Certaines personnes commencent bien leur vie mais ne la terminent pas de la même manière. Il est facile de juger de l’extérieur, mais qui n’a jamais vu son propre cœur s’habituer, peu à peu, à des choix qui semblaient d’abord insignifiants, au point de perdre de vue ce qui comptait vraiment ?
Salomon était le fils de David et de Bethsabée, choisi pour succéder à son père sur le trône d’Israël (1 Rois 1:30). Au tout début de son règne, Dieu lui apparut en songe, à Gabaon, et lui demanda ce qu’il désirait. Salomon demanda la sagesse pour gouverner le peuple et discerner le bien du mal (1 Rois 3:9).

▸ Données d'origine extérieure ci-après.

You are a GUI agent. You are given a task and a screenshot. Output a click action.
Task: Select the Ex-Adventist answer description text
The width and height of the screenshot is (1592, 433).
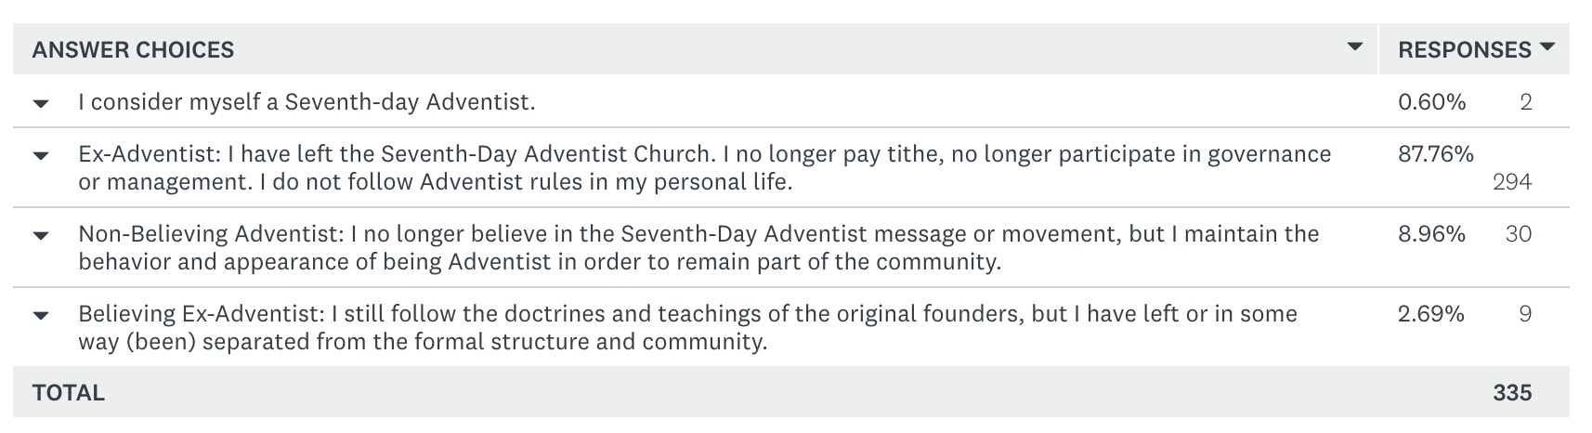pyautogui.click(x=704, y=168)
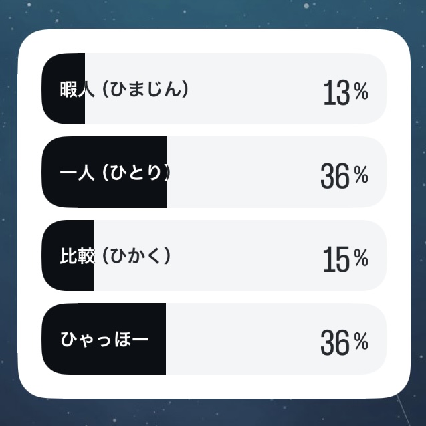The image size is (426, 426).
Task: Select the 暇人（ひまじん）poll option
Action: tap(214, 88)
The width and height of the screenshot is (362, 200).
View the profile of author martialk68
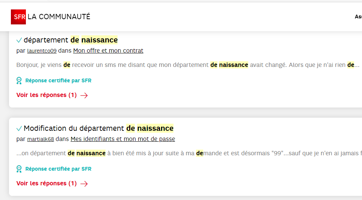pos(41,139)
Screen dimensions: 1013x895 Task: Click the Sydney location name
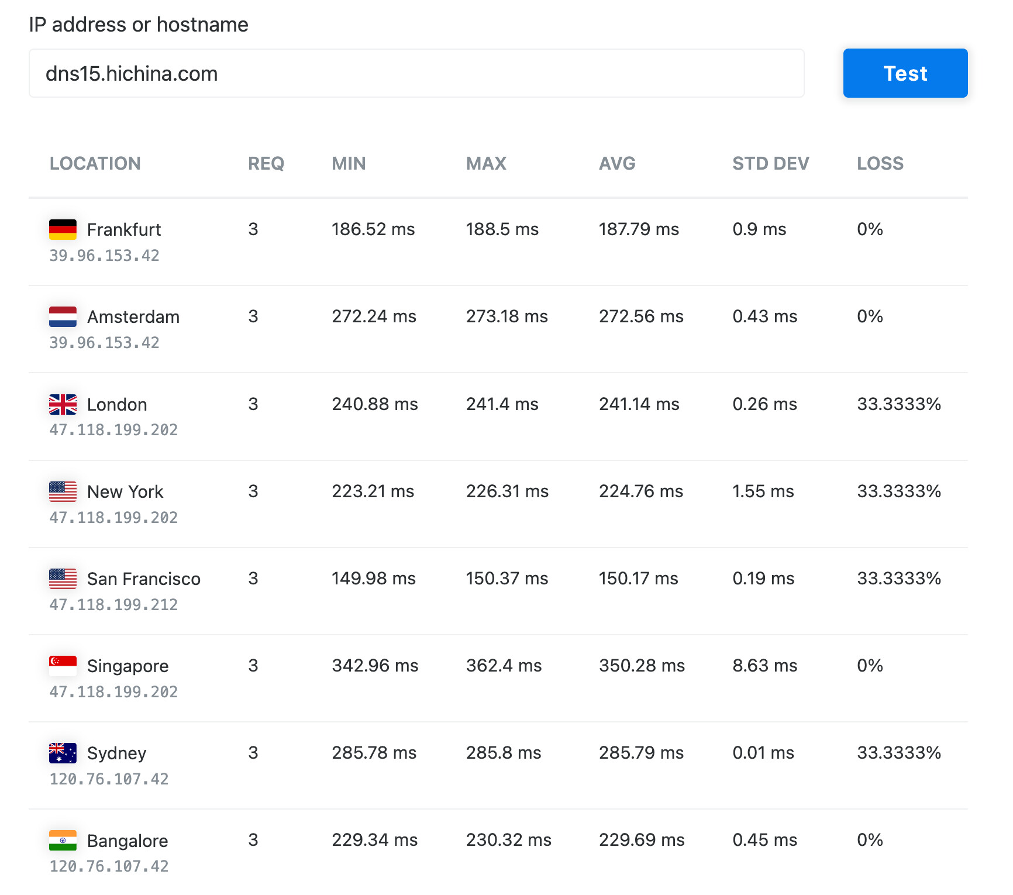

Dieu fut satisfait de cette demande. En plus de la sagesse, il donna à Salomon des richesses et un honneur comme aucun autre roi n’en aurait jamais eu (1 Rois 3:12-13). Cette sagesse se manifesta bientôt en action : face à deux femmes qui se disputaient un bébé, Salomon proposa de partager l’enfant en deux et, par la réaction de la véritable mère, découvrit laquelle mentait (1 Rois 3:16-28).
C’est Salomon qui construisit le temple à Jérusalem, le projet que David avait rêvé sans pouvoir le réaliser (1 Chroniques 22:8-10). Pendant sept ans, une immense équipe d’ouvriers érigea la maison où la gloire du Seigneur viendrait habiter (1 Rois 8:10-11).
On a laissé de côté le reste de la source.